THE RECORDS.
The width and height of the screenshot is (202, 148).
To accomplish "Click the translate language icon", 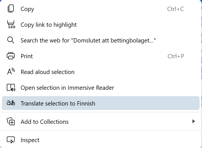I will 11,103.
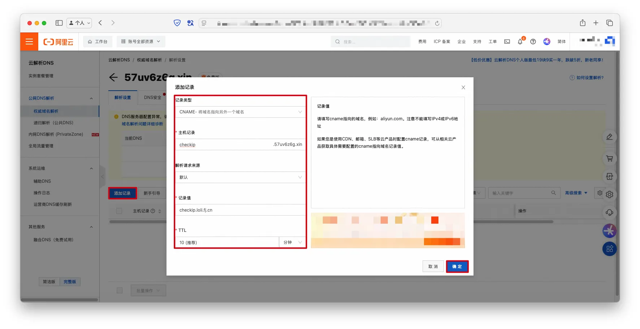Open the Cloud Shell terminal icon
The height and width of the screenshot is (329, 640).
click(x=507, y=42)

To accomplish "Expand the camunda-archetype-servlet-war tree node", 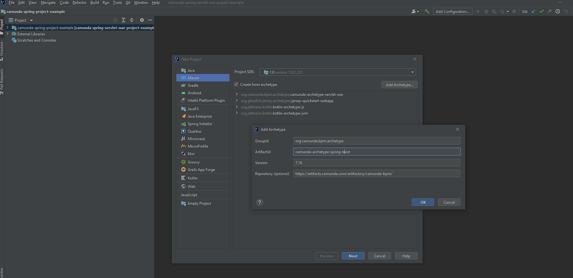I will 237,94.
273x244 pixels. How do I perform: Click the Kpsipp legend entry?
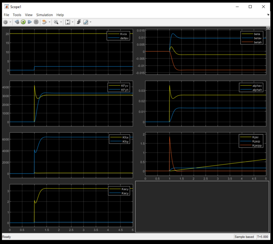click(257, 145)
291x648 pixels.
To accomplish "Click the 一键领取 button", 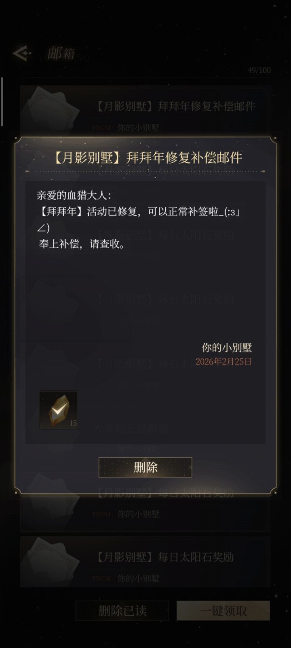I will (223, 610).
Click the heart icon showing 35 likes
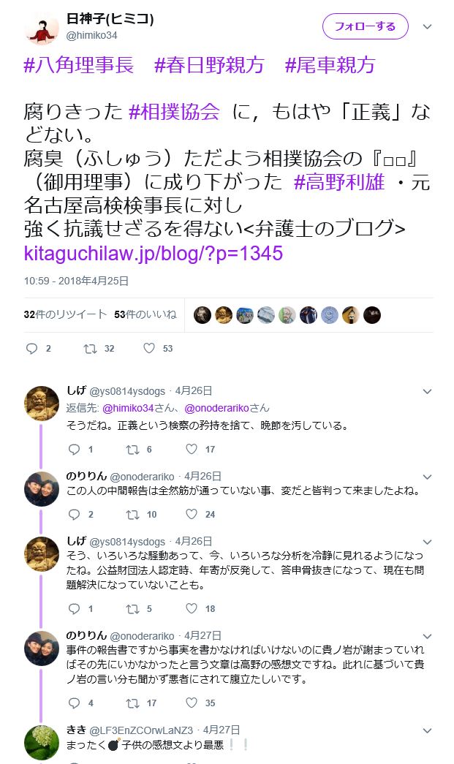454x764 pixels. [x=192, y=703]
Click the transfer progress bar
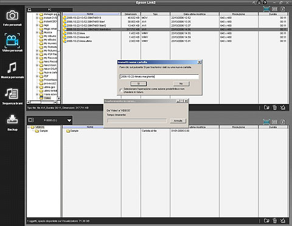Image resolution: width=292 pixels, height=226 pixels. coord(137,121)
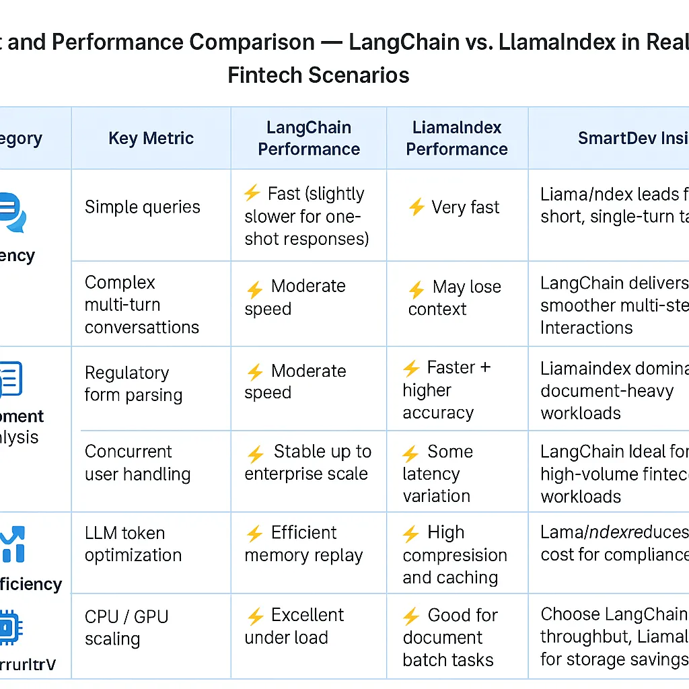689x689 pixels.
Task: Click the lightning bolt before "Good for document"
Action: (411, 617)
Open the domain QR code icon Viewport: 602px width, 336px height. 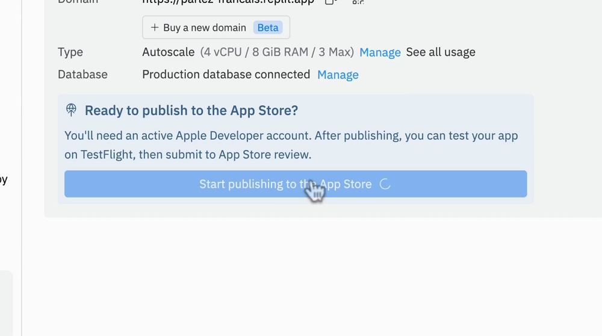[x=358, y=2]
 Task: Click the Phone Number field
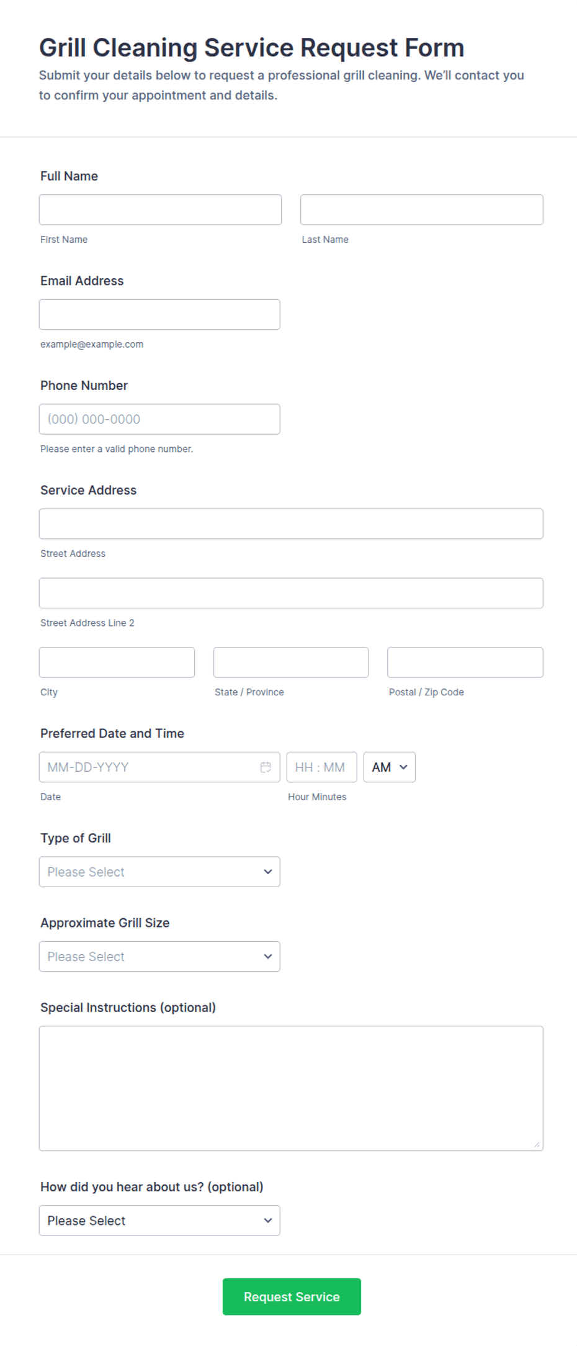pos(159,419)
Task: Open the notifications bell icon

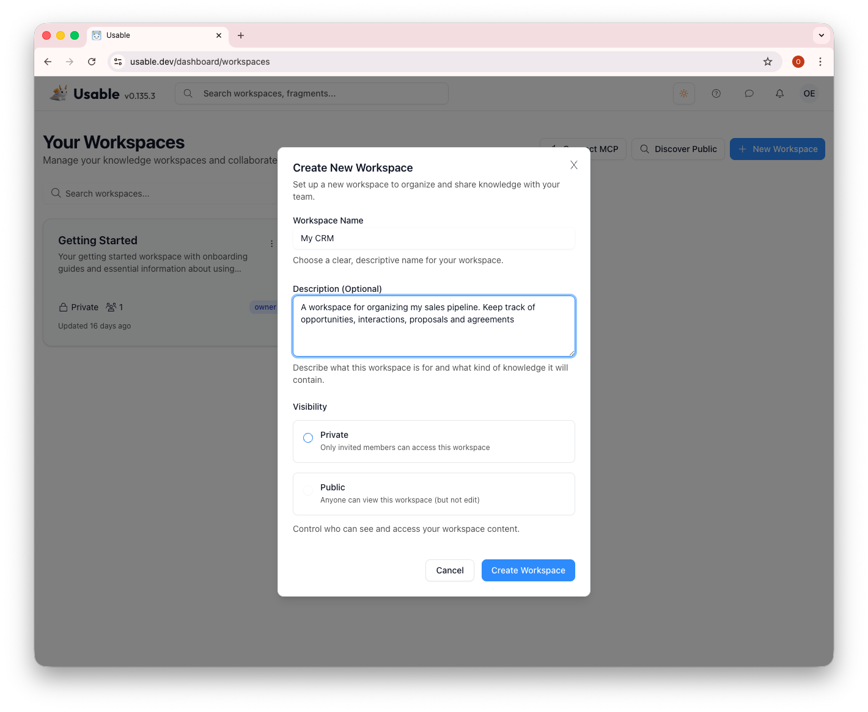Action: click(779, 93)
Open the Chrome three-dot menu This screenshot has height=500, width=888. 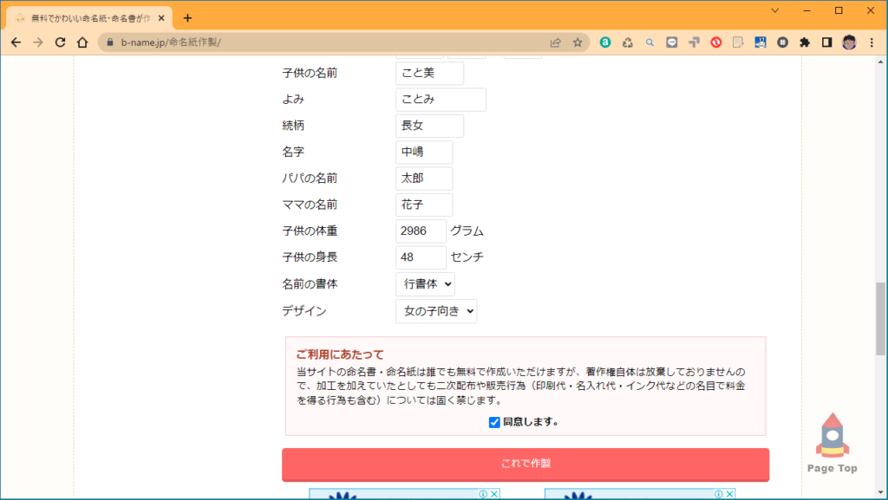pos(872,42)
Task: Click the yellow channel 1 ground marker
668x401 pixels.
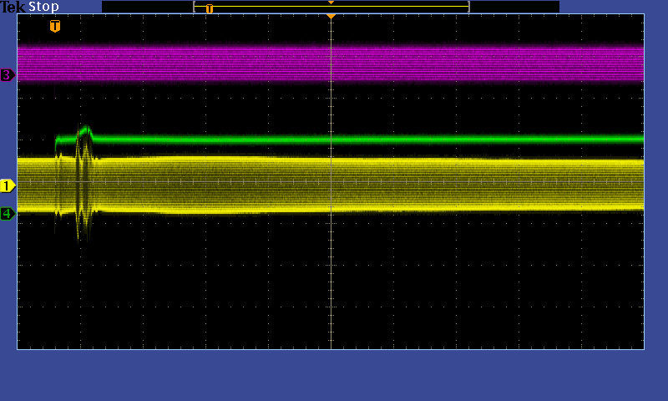Action: coord(8,185)
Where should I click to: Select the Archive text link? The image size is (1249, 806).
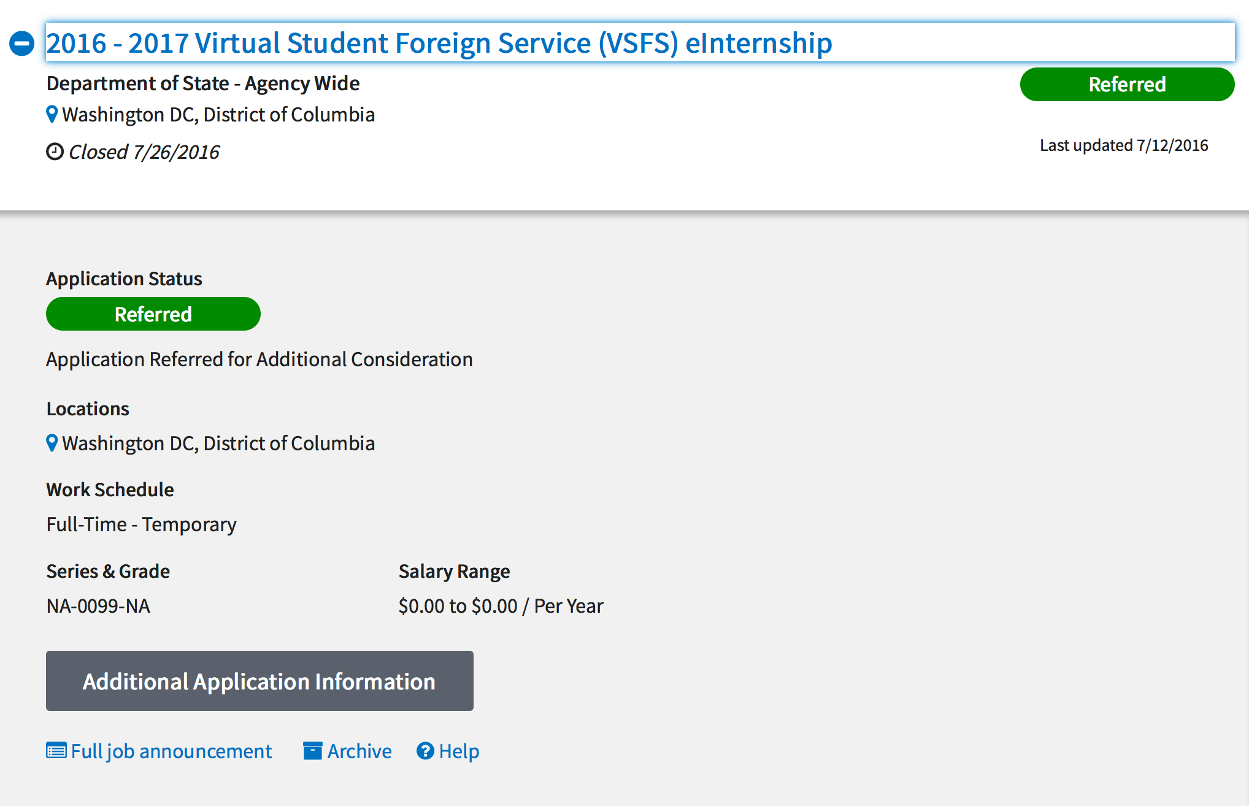click(359, 751)
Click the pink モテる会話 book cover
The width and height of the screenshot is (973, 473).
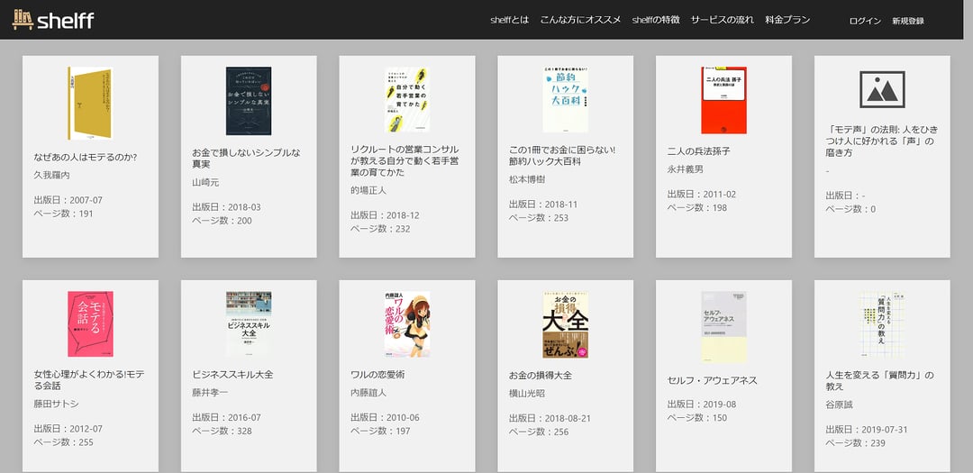click(90, 323)
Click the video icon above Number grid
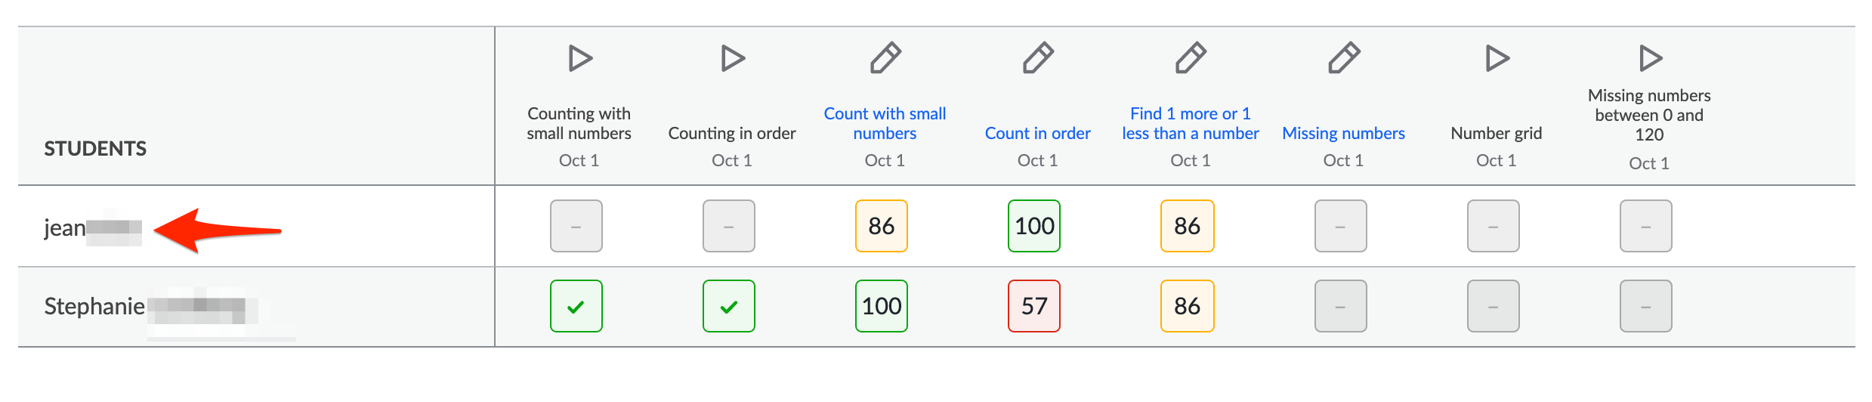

EXERCISE. Pictures aside, reproduce exactly the lines from the one containing "Task: Click the yellow" to the end of the listing above, both ends included.

EXERCISE RESULT.
Task: Click the yellow channel 1 ground marker
668x401 pixels.
Action: coord(8,185)
Where should I click to: Select the Archive text link? The image size is (1249, 806).
click(359, 751)
Click the pink モテる会話 book cover
The width and height of the screenshot is (973, 473).
click(90, 323)
Click the video icon above Number grid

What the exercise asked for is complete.